DESCRIPTION (provided by applicant): Thromboembolic events, including stroke, are a major cause of morbidity and mortality in patients with heart failure. Even with sinus rhythm, severe heart failure confers an annual stroke risk of 4%. While historically ascribed to blood stasis, dysfunction of the endocardial endothelium is a poorly studied and potentially important contributor to intracardiac thrombus formation. Thrombomodulin (TM), a key component of the protein C anticoagulant pathway, is critical to maintaining vascular thromboresistance. We recently found that TM expression by the left atrial endocardium in rats is significantly inhibited by acute pressure overload-induced heart failure and associated with increased local thrombin generation. In addition, we found that mechanical stretch is able to potently inhibit TM gene expression in culture rat endocardial cells. Based on these data, we hypothesize that pressure-induced stretch is an important and novel regulator of endocardial TM expression. The aims of this proposal are: 1) To determine the effects of heart failure on endocardial thromboresistance. Changes in endocardial TM expression and the functional consequences on thromboresistance will be determined in the cardiac chambers of rats subjected to acute and chronic pressure overload-induced heart failure. The effects of restoring endocardial TM expression in heart failure will be evaluated using a gene transfer strategy as well as pharmacologically. 2) To define critical hemodynamic stimuli and signaling pathways regulating TM expression. We will use endocardial cells placed into a novel ex vivo perfusion system to differentiate the effects static versus pulsatile stretch, to determine if shear modulates the effects of stretch and to define critical stretch-activated signaling pathways that mediate TM inhibition. 3) To determine the transcriptional mechanisms by which stretch regulates TM gene expression. We will use promoter-reporter constructs to localize stretch-responsive TM promoter elements and use chromatin immunoprecipitation and other molecular techniques to determine the effects of stretch on the expression and activity of transcription factors that regulate constitutive TM expression. Realization of the above specific aims will provide valuable insights into the pathobiology underlying thromboembolic complications associated with heart failure and may lead to novel therapeutic options for their prevention.

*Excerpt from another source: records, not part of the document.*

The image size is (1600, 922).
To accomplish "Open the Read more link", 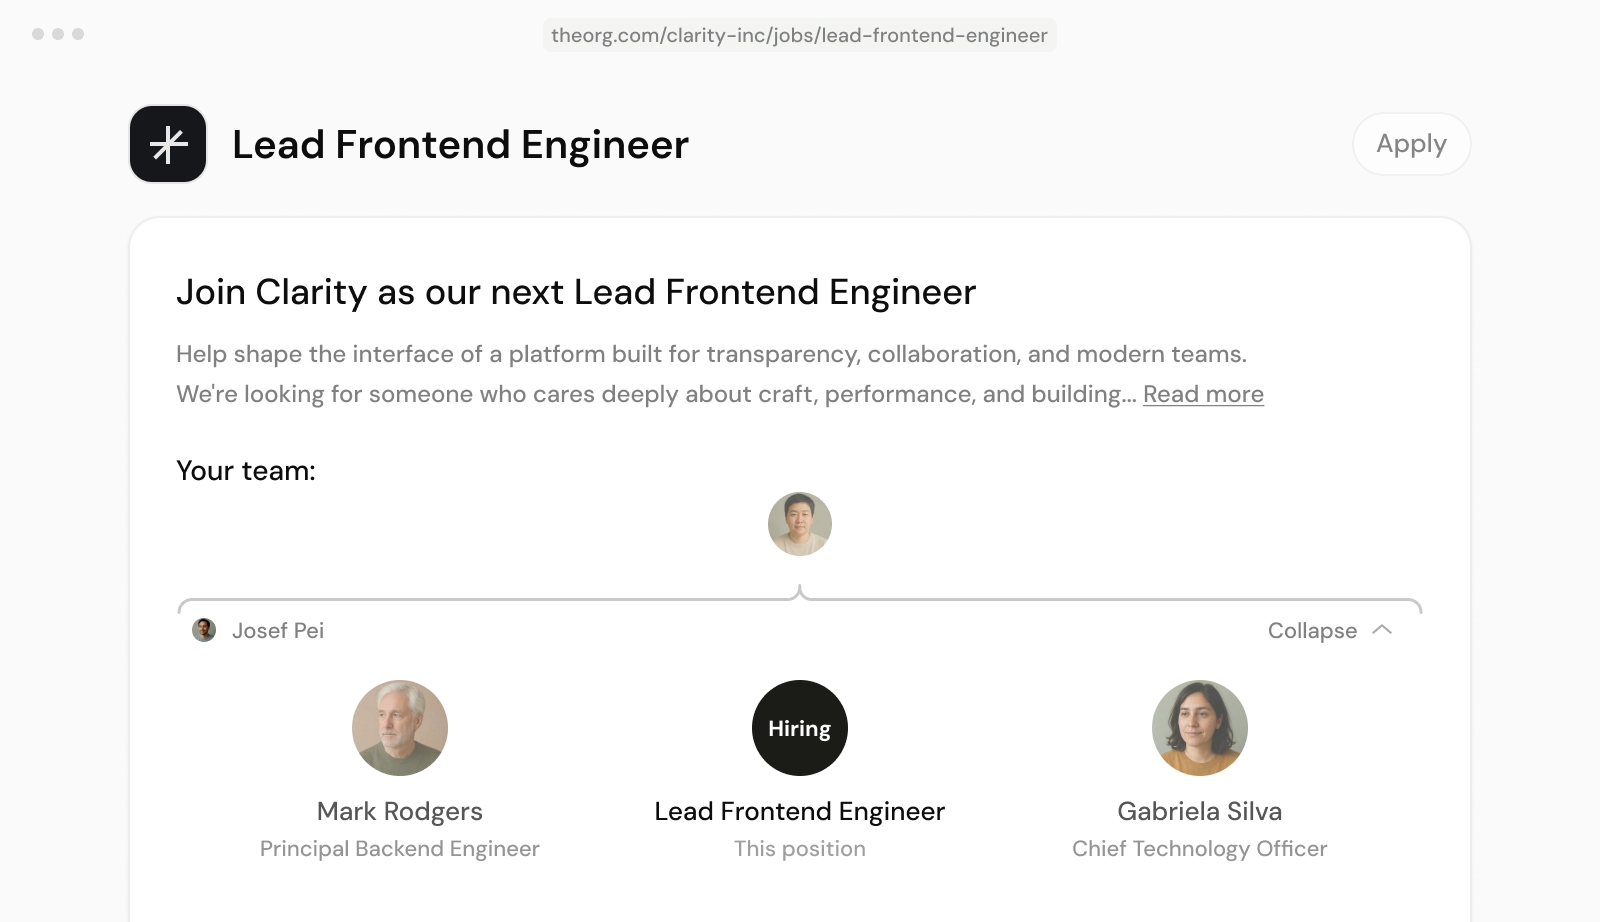I will pos(1203,394).
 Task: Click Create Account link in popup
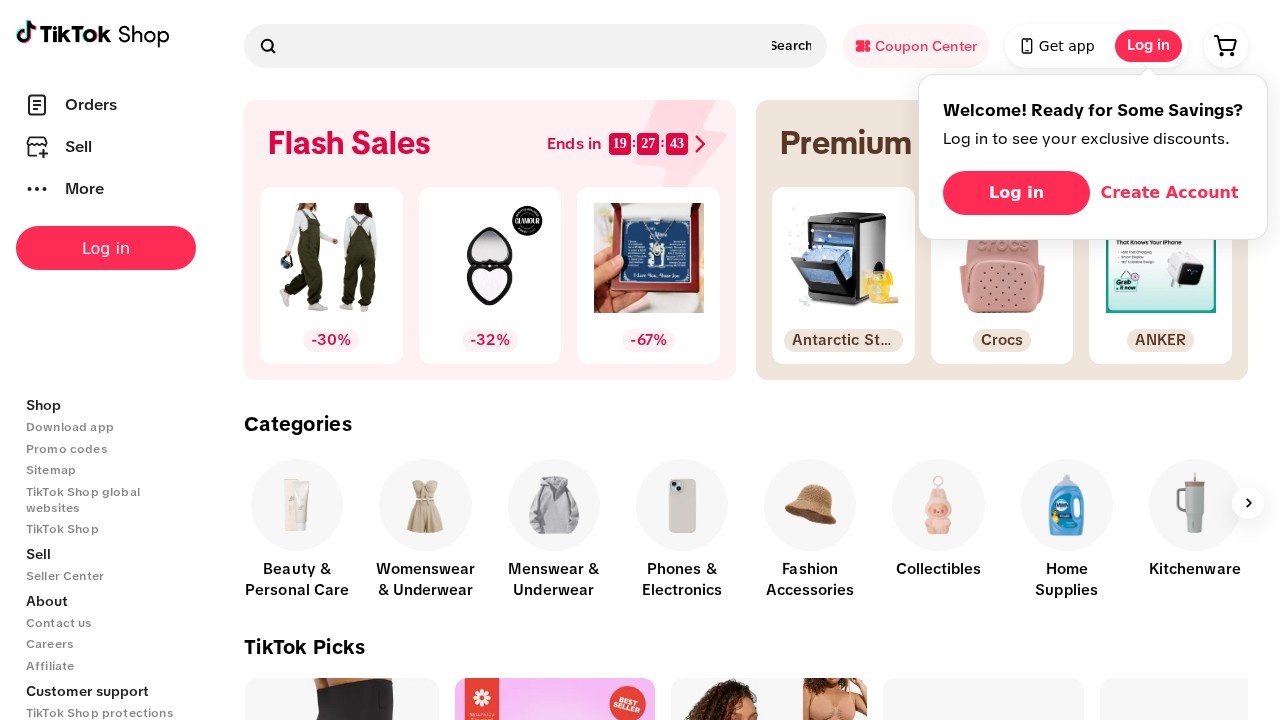[1169, 193]
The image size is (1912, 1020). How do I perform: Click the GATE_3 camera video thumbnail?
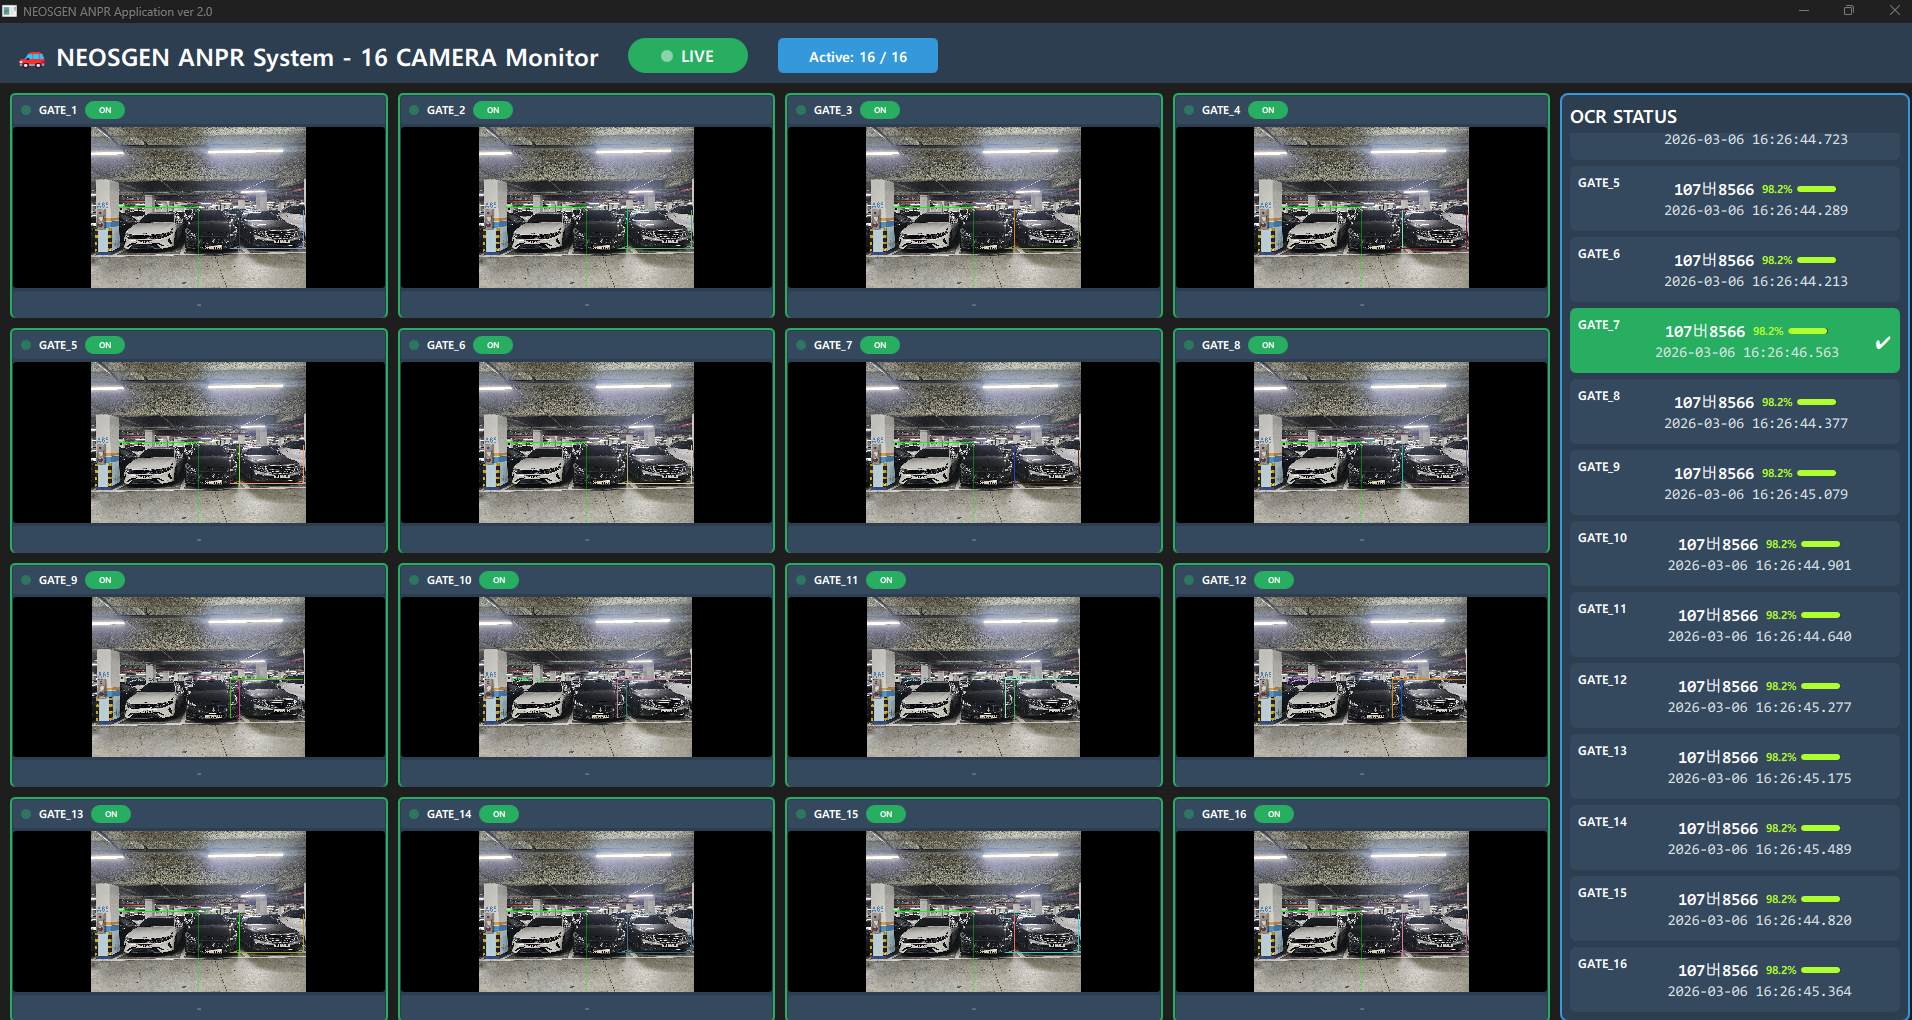coord(971,207)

描述（由申请人提供）：血栓栓塞事件，包括中风，是心力衰竭患者发病和死亡的主要原因。即使有窦性心律，严重的心力衰竭也会导致每年 4% 的中风风险。虽然历史上将心内膜内皮功能障碍归因于血瘀，但研究很少，但它是心内血栓形成的潜在重要因素。血栓调节蛋白 (TM) 是蛋白 C 抗凝途径的关键成分，对于维持血管抗血栓能力至关重要。我们最近发现，大鼠左心房心内膜的 TM 表达受到急性压力超负荷诱发的心力衰竭的显着抑制，并与局部凝血酶生成增加相关。此外，我们发现机械拉伸能够有效抑制培养的大鼠心内膜细胞中的TM基因表达。基于这些数据，我们假设压力诱导的拉伸是心内膜 TM 表达的重要且新颖的调节因子。该提案的目的是： 1) 确定心力衰竭对心内膜血栓抵抗的影响。将在遭受急性和慢性压力超负荷诱发的心力衰竭的大鼠的心室中确定心内膜TM表达的变化以及对抗血栓性的功能影响。将使用基因转移策略以及药理学来评估恢复心力衰竭中心内膜 TM 表达的效果。 2) 定义调节TM表达的关键血流动力学刺激和信号通路。我们将使用置于新型离体灌注系统中的心内膜细胞来区分静态拉伸与脉动拉伸的效果，以确定剪切力是否调节拉伸的效果，并定义介导 TM 抑制的关键拉伸激活信号通路。 3) 确定拉伸调节TM基因表达的转录机制。我们将使用启动子-报告基因构建体来定位拉伸响应的TM启动子元件，并使用染色质免疫沉淀和其他分子技术来确定拉伸对调节组成型TM表达的转录因子的表达和活性的影响。上述具体目标的实现将为了解与心力衰竭相关的血栓栓塞并发症的病理学提供有价值的见解，并可能为预防这些并发症带来新的治疗选择。